Revise the data below so that each "Where should I click to" reads "Where do I click to", and leave everything else unchanged.
— BEGIN —
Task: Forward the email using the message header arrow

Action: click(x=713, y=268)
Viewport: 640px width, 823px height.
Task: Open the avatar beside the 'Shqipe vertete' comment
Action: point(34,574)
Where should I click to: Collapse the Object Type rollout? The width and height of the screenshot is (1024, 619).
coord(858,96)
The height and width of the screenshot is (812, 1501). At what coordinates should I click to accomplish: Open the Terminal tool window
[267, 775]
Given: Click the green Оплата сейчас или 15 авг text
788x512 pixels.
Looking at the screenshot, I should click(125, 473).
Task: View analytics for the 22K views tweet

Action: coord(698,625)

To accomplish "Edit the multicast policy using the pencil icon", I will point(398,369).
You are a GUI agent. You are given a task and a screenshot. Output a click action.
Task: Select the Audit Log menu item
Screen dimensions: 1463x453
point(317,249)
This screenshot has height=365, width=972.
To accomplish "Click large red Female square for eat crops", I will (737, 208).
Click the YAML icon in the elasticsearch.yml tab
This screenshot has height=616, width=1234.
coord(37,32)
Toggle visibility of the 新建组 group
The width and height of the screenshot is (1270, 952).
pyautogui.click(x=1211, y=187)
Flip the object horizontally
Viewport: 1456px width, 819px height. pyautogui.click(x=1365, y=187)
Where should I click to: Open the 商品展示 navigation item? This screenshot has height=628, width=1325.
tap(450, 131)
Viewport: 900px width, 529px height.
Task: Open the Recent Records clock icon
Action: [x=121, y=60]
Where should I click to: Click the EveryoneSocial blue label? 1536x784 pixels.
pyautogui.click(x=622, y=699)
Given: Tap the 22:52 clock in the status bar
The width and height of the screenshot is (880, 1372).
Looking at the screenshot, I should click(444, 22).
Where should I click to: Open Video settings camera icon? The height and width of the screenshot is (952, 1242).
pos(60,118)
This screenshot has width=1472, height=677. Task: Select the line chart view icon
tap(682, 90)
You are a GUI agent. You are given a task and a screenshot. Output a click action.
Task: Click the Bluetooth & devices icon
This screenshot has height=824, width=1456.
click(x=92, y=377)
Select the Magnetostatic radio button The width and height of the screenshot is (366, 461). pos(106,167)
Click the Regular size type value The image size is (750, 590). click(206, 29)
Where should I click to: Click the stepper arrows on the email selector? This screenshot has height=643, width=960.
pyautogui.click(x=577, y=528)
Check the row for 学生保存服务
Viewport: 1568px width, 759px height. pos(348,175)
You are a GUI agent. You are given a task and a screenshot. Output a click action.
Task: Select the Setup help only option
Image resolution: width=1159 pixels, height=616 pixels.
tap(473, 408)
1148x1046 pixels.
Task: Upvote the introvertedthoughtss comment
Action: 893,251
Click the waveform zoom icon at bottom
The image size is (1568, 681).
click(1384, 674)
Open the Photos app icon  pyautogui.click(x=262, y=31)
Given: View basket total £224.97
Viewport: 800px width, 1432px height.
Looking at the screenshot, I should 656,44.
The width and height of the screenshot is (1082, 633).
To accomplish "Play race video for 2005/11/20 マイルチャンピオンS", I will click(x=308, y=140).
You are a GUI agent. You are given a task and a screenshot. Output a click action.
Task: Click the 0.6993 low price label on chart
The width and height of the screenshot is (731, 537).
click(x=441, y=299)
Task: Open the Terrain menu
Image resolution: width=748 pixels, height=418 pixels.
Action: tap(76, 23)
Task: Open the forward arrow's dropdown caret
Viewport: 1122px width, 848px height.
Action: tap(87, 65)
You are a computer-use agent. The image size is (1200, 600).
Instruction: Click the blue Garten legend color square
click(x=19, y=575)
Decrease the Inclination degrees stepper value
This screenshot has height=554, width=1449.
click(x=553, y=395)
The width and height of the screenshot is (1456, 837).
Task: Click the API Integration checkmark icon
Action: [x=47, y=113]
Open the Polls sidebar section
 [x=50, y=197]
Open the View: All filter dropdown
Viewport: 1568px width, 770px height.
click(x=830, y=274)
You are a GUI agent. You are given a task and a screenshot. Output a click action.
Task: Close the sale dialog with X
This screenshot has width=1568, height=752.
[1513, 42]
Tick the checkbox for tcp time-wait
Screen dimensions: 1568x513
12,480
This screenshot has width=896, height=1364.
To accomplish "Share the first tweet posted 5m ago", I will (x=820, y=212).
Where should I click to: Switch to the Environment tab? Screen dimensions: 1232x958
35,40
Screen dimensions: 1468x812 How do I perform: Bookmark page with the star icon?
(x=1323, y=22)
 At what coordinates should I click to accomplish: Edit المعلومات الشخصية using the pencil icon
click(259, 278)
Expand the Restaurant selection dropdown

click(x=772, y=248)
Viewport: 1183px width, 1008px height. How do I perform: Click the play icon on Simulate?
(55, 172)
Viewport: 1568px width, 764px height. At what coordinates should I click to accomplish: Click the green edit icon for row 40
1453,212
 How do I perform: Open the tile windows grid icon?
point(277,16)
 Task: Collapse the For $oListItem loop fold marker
— END —
- [ANSWER TO THIS TASK]
Task: Forward the email using the message header arrow

Action: click(x=713, y=268)
Viewport: 640px width, 823px height.
Task: Open the avatar beside the 'Shqipe vertete' comment
Action: point(34,574)
Where do I click to: Collapse the Object Type rollout? The width and height of the screenshot is (1024, 619).
coord(858,96)
The height and width of the screenshot is (812, 1501). At what coordinates should I click to accomplish: Open the Terminal tool window
[267, 775]
Given: Click the green Оплата сейчас или 15 авг text
788x512 pixels.
Looking at the screenshot, I should click(125, 473).
Task: View analytics for the 22K views tweet

Action: coord(698,625)

To accomplish "Edit the multicast policy using the pencil icon", I will point(398,369).
You are a GUI agent. You are given a task and a screenshot. Output a click action.
Task: Select the Audit Log menu item
Screen dimensions: 1463x453
point(317,249)
This screenshot has height=365, width=972.
To accomplish "Click large red Female square for eat crops", I will (737, 208).
Click the YAML icon in the elasticsearch.yml tab
This screenshot has height=616, width=1234.
coord(37,32)
Toggle visibility of the 新建组 group
The width and height of the screenshot is (1270, 952).
pyautogui.click(x=1211, y=187)
Flip the object horizontally
Viewport: 1456px width, 819px height. pyautogui.click(x=1365, y=187)
Where do I click to: Open the 商品展示 navigation item? This screenshot has height=628, width=1325.
tap(450, 131)
Viewport: 900px width, 529px height.
Task: Open the Recent Records clock icon
Action: [x=121, y=60]
Where do I click to: Click the EveryoneSocial blue label? 1536x784 pixels.
pyautogui.click(x=622, y=699)
Given: Tap the 22:52 clock in the status bar
The width and height of the screenshot is (880, 1372).
Looking at the screenshot, I should click(444, 22).
Where do I click to: Open Video settings camera icon? The height and width of the screenshot is (952, 1242).
pos(60,118)
This screenshot has width=1472, height=677. Task: Select the line chart view icon
tap(682, 90)
You are a GUI agent. You are given a task and a screenshot. Output a click action.
Task: Click the Bluetooth & devices icon
This screenshot has height=824, width=1456.
click(x=92, y=377)
Select the Magnetostatic radio button The width and height of the screenshot is (366, 461). pos(106,167)
Click the Regular size type value The image size is (750, 590). click(206, 29)
Where do I click to: Click the stepper arrows on the email selector? This screenshot has height=643, width=960.
pyautogui.click(x=577, y=528)
Check the row for 学生保存服务
Viewport: 1568px width, 759px height. pos(348,175)
You are a GUI agent. You are given a task and a screenshot. Output a click action.
Task: Select the Setup help only option
Image resolution: width=1159 pixels, height=616 pixels.
tap(473, 408)
1148x1046 pixels.
Task: Upvote the introvertedthoughtss comment
Action: 893,251
Click the waveform zoom icon at bottom
The image size is (1568, 681).
click(1384, 674)
Open the Photos app icon  pyautogui.click(x=262, y=31)
Given: View basket total £224.97
Viewport: 800px width, 1432px height.
Looking at the screenshot, I should 656,44.
The width and height of the screenshot is (1082, 633).
To accomplish "Play race video for 2005/11/20 マイルチャンピオンS", I will click(x=308, y=140).
You are a GUI agent. You are given a task and a screenshot. Output a click action.
Task: Click the 0.6993 low price label on chart
The width and height of the screenshot is (731, 537).
click(x=441, y=299)
Task: Open the Terrain menu
Image resolution: width=748 pixels, height=418 pixels.
Action: tap(76, 23)
Task: Open the forward arrow's dropdown caret
Viewport: 1122px width, 848px height.
Action: tap(87, 65)
You are a computer-use agent. The image size is (1200, 600).
Instruction: Click the blue Garten legend color square
click(x=19, y=575)
Decrease the Inclination degrees stepper value
This screenshot has height=554, width=1449.
click(x=553, y=395)
The width and height of the screenshot is (1456, 837).
Task: Click the API Integration checkmark icon
Action: [x=47, y=113]
Open the Polls sidebar section
 [x=50, y=197]
Open the View: All filter dropdown
Viewport: 1568px width, 770px height.
click(x=830, y=274)
You are a GUI agent. You are given a task and a screenshot. Output a click action.
Task: Close the sale dialog with X
This screenshot has width=1568, height=752.
[1513, 42]
Tick the checkbox for tcp time-wait
Screen dimensions: 1568x513
12,480
This screenshot has width=896, height=1364.
To accomplish "Share the first tweet posted 5m ago", I will (x=820, y=212).
Where do I click to: Switch to the Environment tab? Screen dimensions: 1232x958
35,40
Screen dimensions: 1468x812 How do I perform: Bookmark page with the star icon?
(x=1323, y=22)
 At what coordinates should I click to accomplish: Edit المعلومات الشخصية using the pencil icon
click(259, 278)
Expand the Restaurant selection dropdown

click(x=772, y=248)
Viewport: 1183px width, 1008px height. How do I perform: Click the play icon on Simulate?
(55, 172)
Viewport: 1568px width, 764px height. At what coordinates should I click to accomplish: Click the green edit icon for row 40
1453,212
 How do I perform: Open the tile windows grid icon?
point(277,16)
 Task: Collapse the For $oListItem loop fold marker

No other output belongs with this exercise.